Football places Vanderbilt's Oren Burks in position to tackle society's pressing questions
The basketball players are outfitted in St. Thomas practice gear, ready to run drills and refine shooting strokes. But first, they must sit in a conference room inside the school’s athletics facility, listening to a psychology professor teach them something they thought they had mastered as toddlers.
“Sleep is as impactful on your performance as your training, your conditioning, your nutrition and hydration,” begins J. Roxanne Prichard, scientific director of the Center for College Sleep at the University of St. Thomas in St. Paul, Minnesota. “So how much attention do you pay to those other things, and how much attention do you pay to sleep?”
The men shift in their seats and glance at the papers in their hands — individualized sleep quality assessments, based on information they provided to campus researchers about their personal habits. If these 19 teammates sleep as much as a typical NCAA men’s basketball player during the season, they average less than six hours and 15 minutes each night. That’s at least two hours less than men their age need — and considering athletes require an hour or two more than a typical person, their deprivation is even more acute.
Quality sleep can improve student-athletes’ grades and response times and reduce their chance of injury. If Prichard can evangelize even a couple of leaders among these men’s basketball players, she knows from experience, the whole team will follow.
“If you’re routinely getting in the zone of five or six hours of sleep a night, your body is just desperately in need of sleep,” Prichard warns, “and I promise your game is suffering.”
The necessity of sleep predates man’s emergence as a Homo sapiens. It’s as essential as eating, drinking and breathing. Sleep deprivation even has been used as a form of torture for 600 years.
Yet millions of Americans continue to cheat nature, building habits around the myth that an hour or two less sleep equates to an additional hour or two of getting stuff done. On college campuses, the all-nighter remains a rite of passage for many of the most committed students, often institutionalized by libraries that are open 24 hours a day.
J. Roxanne Prichard and Birdie Cunningham co-founded the St. Thomas Center for College Sleep. University of St. Thomas (Minnesota) photo
In college sports, the most celebrated student-athletes make time for it all: class, practice, studying, conditioning, game days, team activities — maybe even a little social time. For the most accomplished among them, sleep can seem dangerously optional.

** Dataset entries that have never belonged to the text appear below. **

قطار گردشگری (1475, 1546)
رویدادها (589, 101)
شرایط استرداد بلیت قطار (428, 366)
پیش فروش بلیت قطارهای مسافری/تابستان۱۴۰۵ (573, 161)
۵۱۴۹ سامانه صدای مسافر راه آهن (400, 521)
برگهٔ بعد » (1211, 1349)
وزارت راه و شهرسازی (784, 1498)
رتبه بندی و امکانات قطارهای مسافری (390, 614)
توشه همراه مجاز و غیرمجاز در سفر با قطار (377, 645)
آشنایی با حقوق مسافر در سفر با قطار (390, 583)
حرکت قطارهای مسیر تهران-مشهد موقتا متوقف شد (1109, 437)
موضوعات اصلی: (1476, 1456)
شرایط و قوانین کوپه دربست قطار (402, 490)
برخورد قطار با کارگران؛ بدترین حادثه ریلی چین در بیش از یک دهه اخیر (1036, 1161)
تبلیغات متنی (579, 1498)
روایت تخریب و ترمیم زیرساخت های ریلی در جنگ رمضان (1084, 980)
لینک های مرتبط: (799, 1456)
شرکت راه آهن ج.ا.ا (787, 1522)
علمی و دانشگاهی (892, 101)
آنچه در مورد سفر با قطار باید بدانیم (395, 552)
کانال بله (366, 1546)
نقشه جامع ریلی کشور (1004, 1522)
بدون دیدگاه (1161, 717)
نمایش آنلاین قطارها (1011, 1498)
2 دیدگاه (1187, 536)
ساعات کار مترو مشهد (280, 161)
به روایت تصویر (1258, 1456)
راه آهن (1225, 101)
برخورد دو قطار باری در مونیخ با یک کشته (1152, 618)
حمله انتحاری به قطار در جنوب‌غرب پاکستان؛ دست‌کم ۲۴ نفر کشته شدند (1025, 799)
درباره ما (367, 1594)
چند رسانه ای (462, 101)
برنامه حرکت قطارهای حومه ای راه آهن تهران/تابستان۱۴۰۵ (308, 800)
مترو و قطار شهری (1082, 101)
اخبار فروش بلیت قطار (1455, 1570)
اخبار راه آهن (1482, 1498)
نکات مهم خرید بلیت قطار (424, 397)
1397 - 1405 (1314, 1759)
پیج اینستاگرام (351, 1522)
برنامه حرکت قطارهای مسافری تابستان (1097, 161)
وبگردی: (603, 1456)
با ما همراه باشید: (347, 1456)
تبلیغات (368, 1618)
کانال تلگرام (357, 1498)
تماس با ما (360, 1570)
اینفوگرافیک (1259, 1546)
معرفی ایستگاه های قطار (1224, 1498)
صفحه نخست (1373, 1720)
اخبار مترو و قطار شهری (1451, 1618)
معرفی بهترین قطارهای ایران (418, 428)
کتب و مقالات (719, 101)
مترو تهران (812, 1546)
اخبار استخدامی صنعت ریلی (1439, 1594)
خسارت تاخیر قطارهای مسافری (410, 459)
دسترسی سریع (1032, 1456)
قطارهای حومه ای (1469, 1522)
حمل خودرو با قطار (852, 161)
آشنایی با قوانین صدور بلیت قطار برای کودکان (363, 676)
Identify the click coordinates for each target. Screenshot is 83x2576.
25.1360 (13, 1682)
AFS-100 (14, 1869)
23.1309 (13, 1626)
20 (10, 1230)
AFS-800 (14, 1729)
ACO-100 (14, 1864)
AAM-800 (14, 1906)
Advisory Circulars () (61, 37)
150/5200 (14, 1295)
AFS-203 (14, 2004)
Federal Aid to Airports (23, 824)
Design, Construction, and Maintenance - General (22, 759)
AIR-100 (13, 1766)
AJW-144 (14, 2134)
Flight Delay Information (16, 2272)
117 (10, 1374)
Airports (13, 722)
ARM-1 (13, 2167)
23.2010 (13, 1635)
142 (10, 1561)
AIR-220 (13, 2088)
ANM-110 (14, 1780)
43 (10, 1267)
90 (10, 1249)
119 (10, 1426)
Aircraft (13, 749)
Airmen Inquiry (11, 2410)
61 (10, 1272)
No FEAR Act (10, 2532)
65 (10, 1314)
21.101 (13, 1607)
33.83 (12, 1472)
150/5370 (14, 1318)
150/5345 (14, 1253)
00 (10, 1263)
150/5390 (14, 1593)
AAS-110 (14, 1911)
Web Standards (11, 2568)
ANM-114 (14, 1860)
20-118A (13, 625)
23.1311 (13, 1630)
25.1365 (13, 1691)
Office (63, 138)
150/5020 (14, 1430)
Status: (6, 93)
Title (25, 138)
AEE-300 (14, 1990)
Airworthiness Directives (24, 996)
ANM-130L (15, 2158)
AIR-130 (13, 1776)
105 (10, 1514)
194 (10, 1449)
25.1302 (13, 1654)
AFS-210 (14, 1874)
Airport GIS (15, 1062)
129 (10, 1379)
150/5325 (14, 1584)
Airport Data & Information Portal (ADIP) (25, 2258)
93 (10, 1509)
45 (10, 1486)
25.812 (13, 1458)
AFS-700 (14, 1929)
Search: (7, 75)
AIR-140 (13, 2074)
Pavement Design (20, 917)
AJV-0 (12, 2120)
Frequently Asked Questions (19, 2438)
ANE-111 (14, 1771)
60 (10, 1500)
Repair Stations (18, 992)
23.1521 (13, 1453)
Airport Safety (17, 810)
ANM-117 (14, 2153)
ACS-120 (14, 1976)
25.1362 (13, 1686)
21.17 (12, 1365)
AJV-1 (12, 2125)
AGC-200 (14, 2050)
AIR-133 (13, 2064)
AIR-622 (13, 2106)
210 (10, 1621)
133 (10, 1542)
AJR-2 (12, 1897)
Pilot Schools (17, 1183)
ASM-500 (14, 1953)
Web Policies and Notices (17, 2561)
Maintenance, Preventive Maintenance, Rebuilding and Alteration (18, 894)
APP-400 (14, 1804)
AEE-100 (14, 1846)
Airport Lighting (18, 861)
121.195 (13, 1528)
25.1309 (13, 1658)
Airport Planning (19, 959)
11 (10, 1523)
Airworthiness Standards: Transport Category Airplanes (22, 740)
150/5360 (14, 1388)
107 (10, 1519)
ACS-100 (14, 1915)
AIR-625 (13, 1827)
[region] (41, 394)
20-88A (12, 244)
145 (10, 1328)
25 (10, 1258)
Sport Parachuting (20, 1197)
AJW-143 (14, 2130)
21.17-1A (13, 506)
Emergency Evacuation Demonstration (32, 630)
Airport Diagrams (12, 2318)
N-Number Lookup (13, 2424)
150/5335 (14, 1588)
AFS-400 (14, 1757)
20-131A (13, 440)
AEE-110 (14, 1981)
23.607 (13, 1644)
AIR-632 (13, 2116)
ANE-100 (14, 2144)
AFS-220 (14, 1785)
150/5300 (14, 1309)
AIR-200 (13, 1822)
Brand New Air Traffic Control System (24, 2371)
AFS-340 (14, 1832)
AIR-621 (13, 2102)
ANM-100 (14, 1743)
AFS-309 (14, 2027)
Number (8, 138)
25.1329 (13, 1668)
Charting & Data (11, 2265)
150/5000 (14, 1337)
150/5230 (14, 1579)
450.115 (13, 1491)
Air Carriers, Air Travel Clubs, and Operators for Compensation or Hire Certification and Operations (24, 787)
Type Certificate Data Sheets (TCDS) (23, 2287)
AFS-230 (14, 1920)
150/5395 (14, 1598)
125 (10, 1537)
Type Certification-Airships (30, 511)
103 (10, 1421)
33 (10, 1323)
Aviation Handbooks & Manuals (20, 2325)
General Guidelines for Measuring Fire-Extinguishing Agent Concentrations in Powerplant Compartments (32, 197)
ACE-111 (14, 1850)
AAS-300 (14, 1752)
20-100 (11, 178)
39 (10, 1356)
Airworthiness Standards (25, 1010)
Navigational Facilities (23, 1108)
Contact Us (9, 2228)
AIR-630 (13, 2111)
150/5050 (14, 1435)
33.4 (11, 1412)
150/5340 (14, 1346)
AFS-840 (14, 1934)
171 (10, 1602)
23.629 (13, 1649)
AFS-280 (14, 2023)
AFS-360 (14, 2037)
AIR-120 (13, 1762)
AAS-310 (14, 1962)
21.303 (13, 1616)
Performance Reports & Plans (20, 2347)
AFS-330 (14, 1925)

“The invention of electricity really allowed us to think we can ignore nature. You can have lights on at any time of day or night,” says Dr. Brian Hainline, NCAA chief medical officer and senior vice president of the NCAA Sport Science Institute. “And with that, we keep trying to push the limits of our productivity. It seems intuitive that if you work for one more hour, you’re going to have one more hour of productive time. But there’s a point where you have serious diminishing returns.”
This year, the NCAA convened an Interassociation Task Force on Sleep and Wellness — a group of experts in sleep research, sports medicine, academic advising and mental health, among other fields, plus coaches and college athletes — to share information and, eventually, provide guidance to athletics departments hoping to maximize the quality of student-athlete sleep. The task force’s work is ongoing, with a report expected later this year.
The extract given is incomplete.